An exact copy of the data is required; the images should not appear in it.
--- TASK INPUTS ---
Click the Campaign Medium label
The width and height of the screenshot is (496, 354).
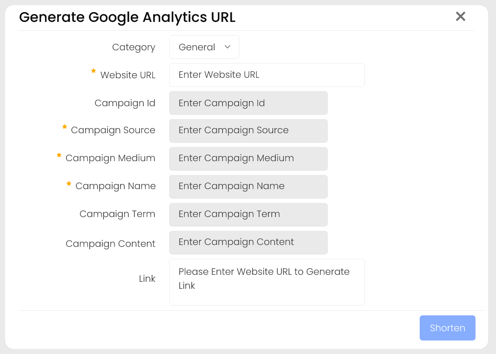coord(110,158)
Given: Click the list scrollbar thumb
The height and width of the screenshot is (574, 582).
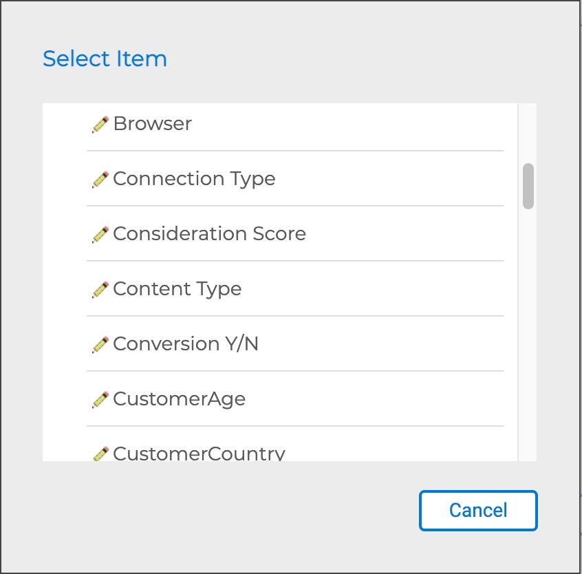Looking at the screenshot, I should point(528,186).
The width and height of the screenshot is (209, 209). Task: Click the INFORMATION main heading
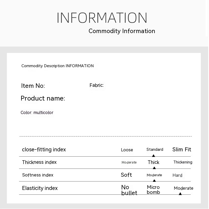click(102, 18)
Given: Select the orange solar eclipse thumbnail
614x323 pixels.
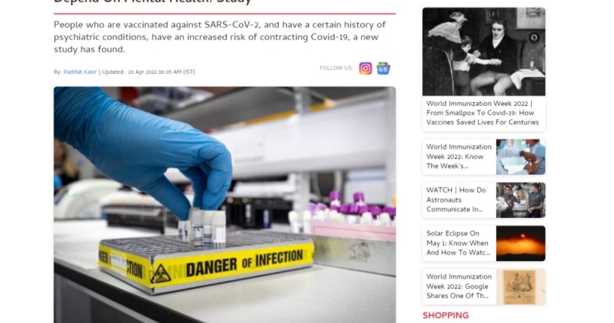Looking at the screenshot, I should [520, 243].
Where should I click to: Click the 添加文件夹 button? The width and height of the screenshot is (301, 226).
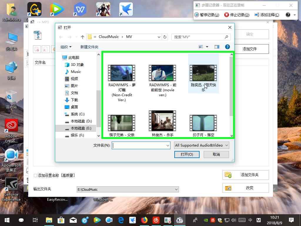tap(245, 175)
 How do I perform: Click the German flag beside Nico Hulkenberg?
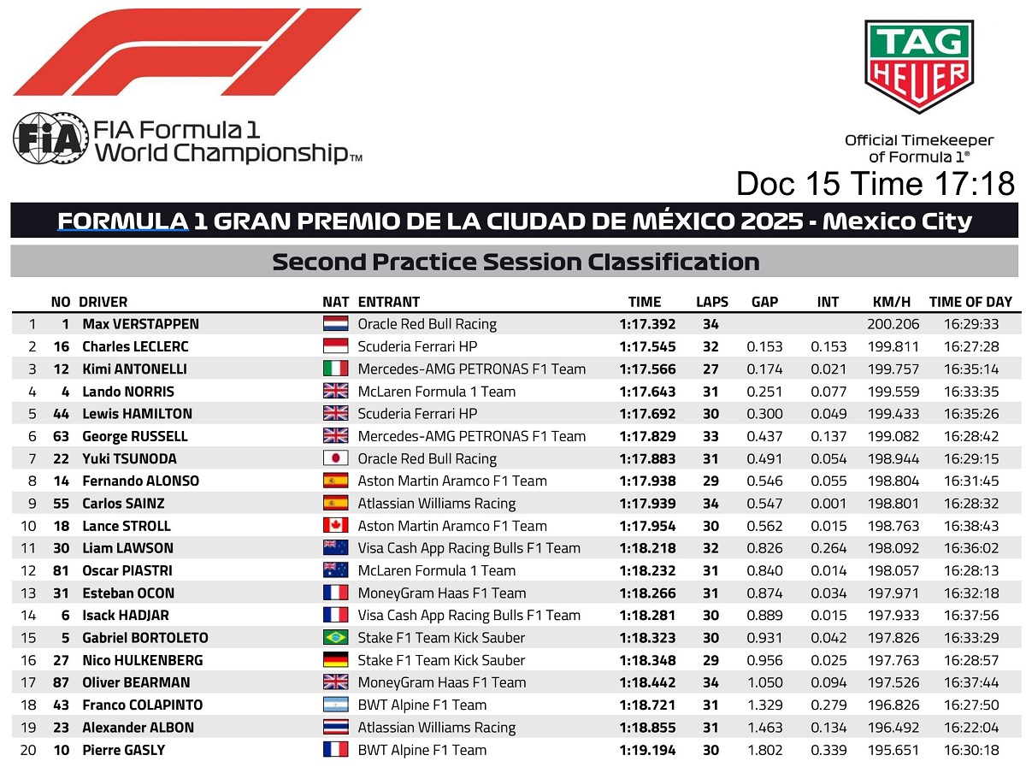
---
REPLY:
Click the Campaign Medium label
The width and height of the screenshot is (496, 354).
coord(110,158)
Given: Click the list scrollbar thumb
The height and width of the screenshot is (574, 582).
Looking at the screenshot, I should point(528,186).
The width and height of the screenshot is (209, 209). Task: Click the INFORMATION main heading
click(102, 18)
Given: Select the orange solar eclipse thumbnail
614x323 pixels.
Looking at the screenshot, I should [520, 243].
Where should I click to: Click the 添加文件夹 button? The width and height of the screenshot is (301, 226).
tap(245, 175)
 How do I perform: Click the German flag beside Nico Hulkenberg?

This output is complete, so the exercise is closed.